▸ SOURCE PASSAGE

----

Also, the finger in contact with the operation face 14 is also determined from the shape of the contact area of the finger to the operation face 14. For example, if the contact shape is horizontally long, the first sensing unit 110 determines the finger is the thumb, and if the shape is circular or vertically long, the first sensing unit 110 determines that the finger is the index finger or the middle finger. Also, since the contact area is different depending on the contacting finger, the finger may be determined from the size of the contact area sensed by the first sensing unit 110.

(Second Sensing Unit 114)

The second sensing unit 114 senses the movement of the wristband terminal 10. For example, the second sensing unit 114 is capable of sensing the rotational movement of the wristband terminal 10. The second sensing unit 114 is also capable of sensing the rotation direction of the wristband terminal 10 (for example, the direction D1 illustrated in FIG. 3 and the direction D2 illustrated in FIG. 4).
The second sensing unit 114 is configured by an acceleration sensor and a gyro sensor, for example. Thereby, the second sensing unit 114 is also capable of sensing various movement form (gesture, etc) other than the rotational movement of the wristband terminal 10.

(Processing Unit 120)

The processing unit 120 executes the process corresponding to the operation performed on the wristband terminal 10 having the operation face 14. For example, the processing unit 120 acquires the sensing results from the first sensing unit 110 and the second sensing unit 114, and executes the process corresponding to the acquired sensing result of contact or adjacency of the operation body (finger, etc), and the sensing result of the movement of the wristband terminal 10. Thereby, the processes are executable in response to the various operations using contact or adjacency of the finger and the movement of the wristband terminal 10.

----

▸ DATA SEGMENT

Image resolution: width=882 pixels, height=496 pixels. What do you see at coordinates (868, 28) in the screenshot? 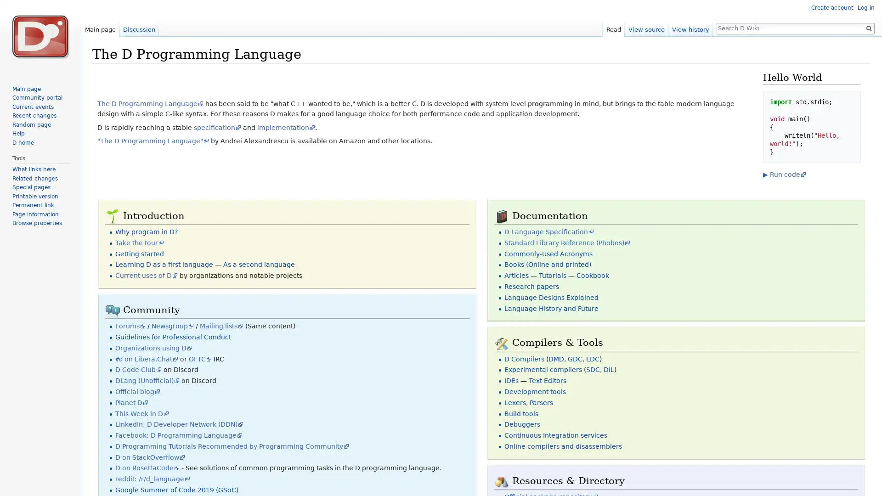
I see `Go` at bounding box center [868, 28].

----

▸ REQUESTS
(A) Repeat the stretch of the wristband terminal passage from "The second sensing unit 114 senses" through "in FIG. 4).".
(B) Render this sentence from the wristband terminal passage in Spanish: "For example, the second sensing unit 114 is capable of sensing the rotational movement of the wristband terminal 10."
The material has no connection to the wristband terminal passage.

▸ TASK-BY-TASK OUTPUTS
(A)
The second sensing unit 114 senses the movement of the wristband terminal 10. For example, the second sensing unit 114 is capable of sensing the rotational movement of the wristband terminal 10. The second sensing unit 114 is also capable of sensing the rotation direction of the wristband terminal 10 (for example, the direction D1 illustrated in FIG. 3 and the direction D2 illustrated in FIG. 4).

(B) Por ejemplo, la segunda unidad de detección 114 es capaz de detectar el movimiento de rotación del terminal de pulsera 10.